British prosecutors can make use of evidence gathered by the French and Dutch police from encrypted messaging service EncroChat’s servers thanks to a legal interpretation of whether RAM counts as data storage, the Court of Appeal has ruled.
Police and other law enforcement agencies are banned from outsourcing unlawful methods of evidence collection to foreign countries’ agencies.
“We have concluded that the only substantial question which the judge was required to answer was whether the EncroChat material was stored by or in the telecommunications system when it was intercepted.
Like him, we consider that these communications were not being transmitted but stored at that time,” said the Lord Chief Justice, Lord Burnett of Maldon.
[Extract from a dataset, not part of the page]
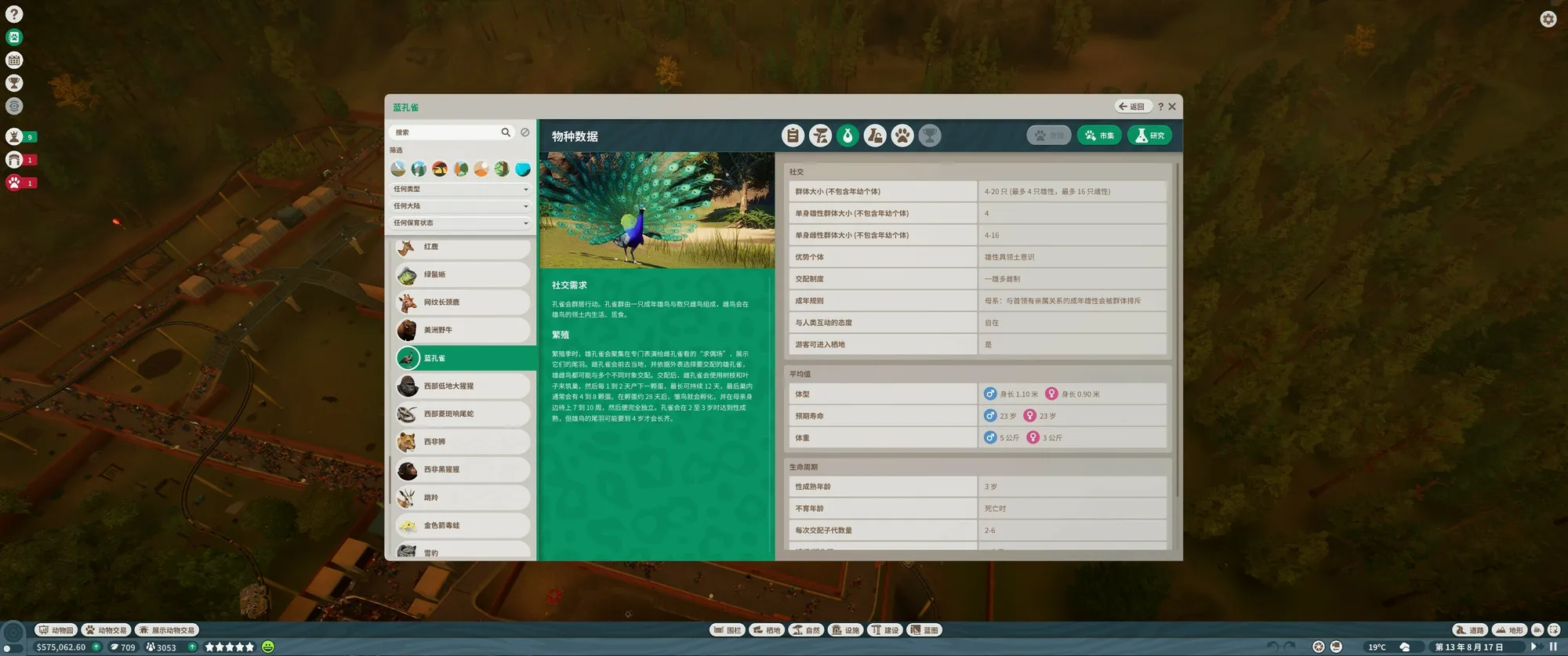Expand the 任何保育状态 dropdown
The width and height of the screenshot is (1568, 656).
point(460,223)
Multiple reporting restriction orders are in force on most EncroChat cases currently before the criminal courts – though those restrictions are not being applied to police forces and the National Crime Agency, both of which have been boasting since last year about EncroChat-linked arrests and convictions, and even the contents of EncroChat messages.
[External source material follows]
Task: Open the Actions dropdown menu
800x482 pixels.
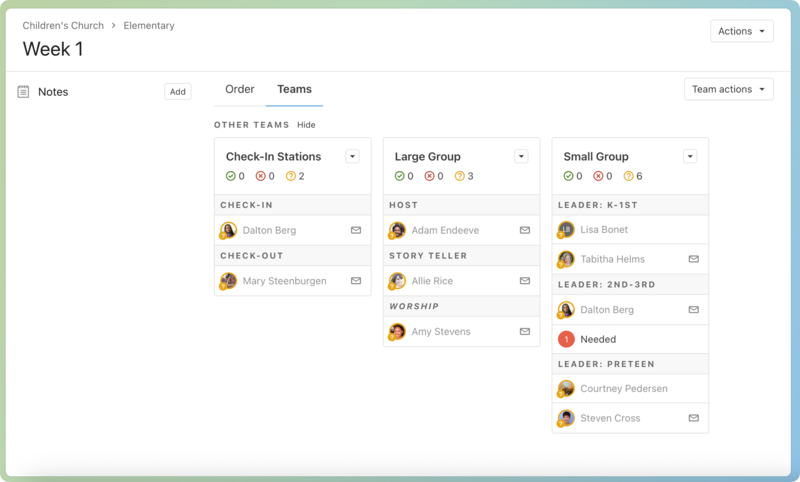Action: [x=741, y=31]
The main law in play during this appeal was the infamous Snoopers’ Charter, the Investigatory Powers Act 2016. Broadly speaking, intercepting communications over a “telecommunications system” is illegal unless there’s a proper warrant.
Different types of warrant apply depending on whether the intercepted message was being transmitted or was in storage somewhere on the system. If it’s at rest, police need to apply for a Targeted Equipment Interference (TEI) warrant; if it’s in transmission, they need a Targeted Interception (TI) warrant. The NCA obtained a TEI warrant, as previously reported, arguing that the data harvested from EncroChat was being stored at the time that European police forces accessed it.
The Court of Appeal explained that in a previous judgment about EncroChat evidence, a Crown court had held that messages in a device’s RAM were to be treated as being stored for legal purposes.
That ruling also described how EncroChat worked when a user wanted to send a message, or so it summarised:
Upon launch, the app's program and some of its data would be drawn from Realm [local storage] into RAM for use by the CPU in order to send and receive messages. The owner would compose a message on the device for an identified contact and this would be held in RAM for the purposes of the app, and when instructed to send the message the app ensured its encryption, following which it would be sent to the radio chip and antenna for it to be transmitted out of the device to the EncroChat server.
When an EncroChat phone received a message, a similar process occurred:
Having passed through the EncroChat server, via the receiver's message queue, the message would arrive on the receiving device when it was switched on and was running the EncroChat app. The message would be decrypted and then held in RAM, and married with other information on the receiving device which was relevant to the app, including for instance the receiving device owner's nickname for the sender. The message would then be held in RAM for the purposes, for instance of being displayed on the screen of the device, or being forwarded to other contacts.
Matthew Ryder QC argued that based on this, prosecutors’ claims that sent messages were being stored was wrong. As described, he said, holding EncroChat messages in RAM constituted part of “transmission” as defined in law. Both prosecution and defence agreed that messages couldn’t be “stored” and “transmitted” at the same time.
Matters were complicated by nobody from the police testifying exactly how their malware worked. When the French and Dutch police hacked EncroChat they remotely deployed a man-in-the-middle technique onto its network which took snapshots of each end-user device (a smartphone running a “clean” version of Android alongside EncroChat’s own OS) and beamed their contents back to police.